(TAREFA CURTA): Copie o trecho sobre gestão ambiental de "O planejamento de" a "ao saber técnico.", trocando "saber técnico" por "conhecimento técnico".

(TRECHO DA PÁGINA):
· · · · ·

O planejamento de políticas de gestão ambiental, nos propósitos do manejo integrado dos recursos naturais, tecnológicos e culturais de uma sociedade, conduz à necessidade de compreensão das inter-relações dos processos históricos, econômicos, ecológicos, políticos e culturais e dos caminhos do desenvolvimento. 
  • Nesse sentido, a ciência e a tecnologia para o desenvolvimento sustentável incorporam o saber ecológico e antropológico ao saber técnico.
A aplicação progressiva e interdependente da base científica e tecnológica no sistema produtivo em favor do desenvolvimento sustentável lança as bases da confluência de projetos multidisciplinares para objetivos comuns. Novas problemáticas interdisciplinares infundem novas exigências de produção do conhecimento e sua aplicação no planejamento do desenvolvimento. 
  • A articulação entre os conhecimentos corresponde ao fundamento primeiro de um desenvolvimento científico capaz de responder aos problemas multidimensionais da sustentabilidade do desenvolvimento nacional.
O que está em questão, portanto, é o desafio da inovação dos paradigmas científicos que obstaculizam as possibilidades de reorientação das práticas produtivas para o desenvolvimento sustentável. Este é o ponto crítico.

· · · · ·

(MATERIAL FORNECIDO):
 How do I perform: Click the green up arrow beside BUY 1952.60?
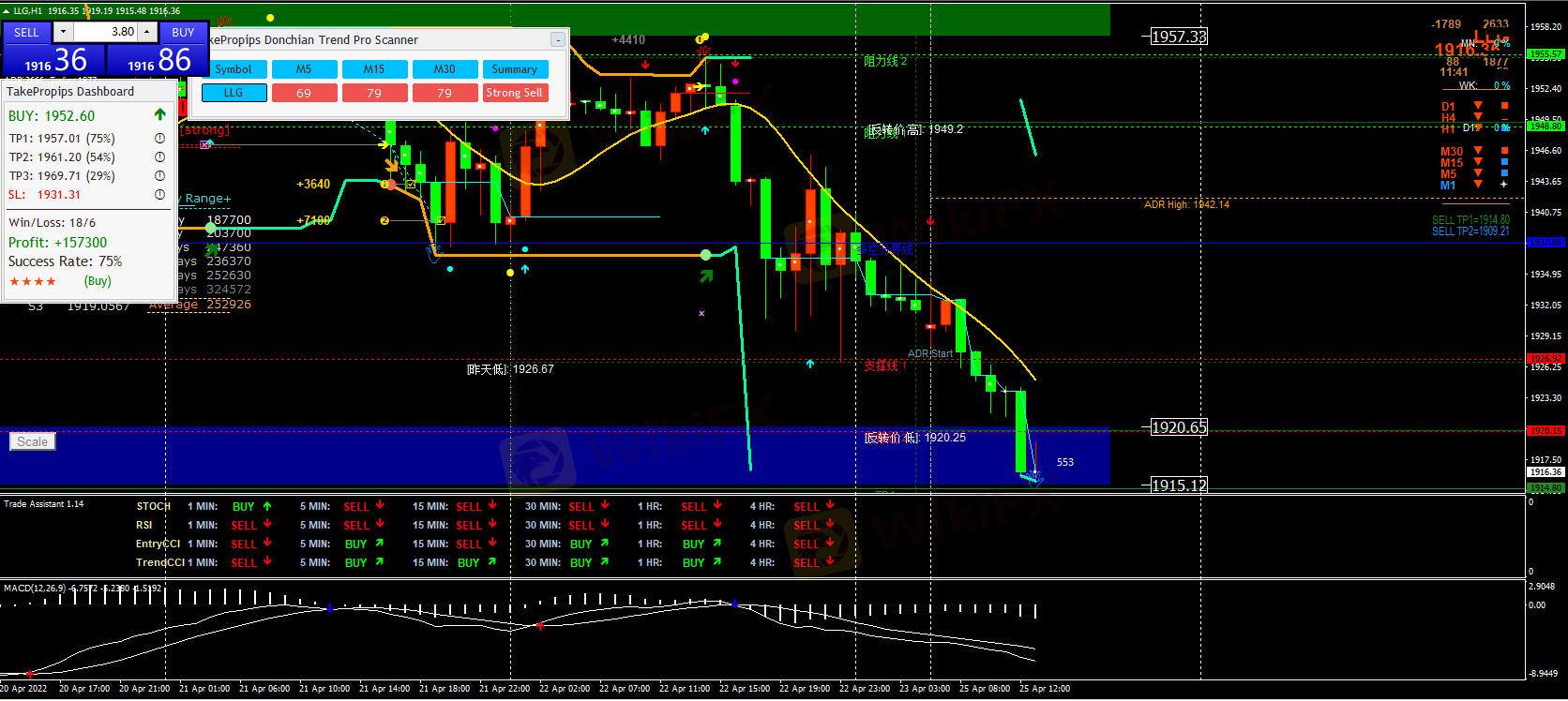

· · · · ·

(SOLUÇÃO DA TAREFA):
O planejamento de políticas de gestão ambiental, nos propósitos do manejo integrado dos recursos naturais, tecnológicos e culturais de uma sociedade, conduz à necessidade de compreensão das inter-relações dos processos históricos, econômicos, ecológicos, políticos e culturais e dos caminhos do desenvolvimento. 
  • Nesse sentido, a ciência e a tecnologia para o desenvolvimento sustentável incorporam o saber ecológico e antropológico ao conhecimento técnico.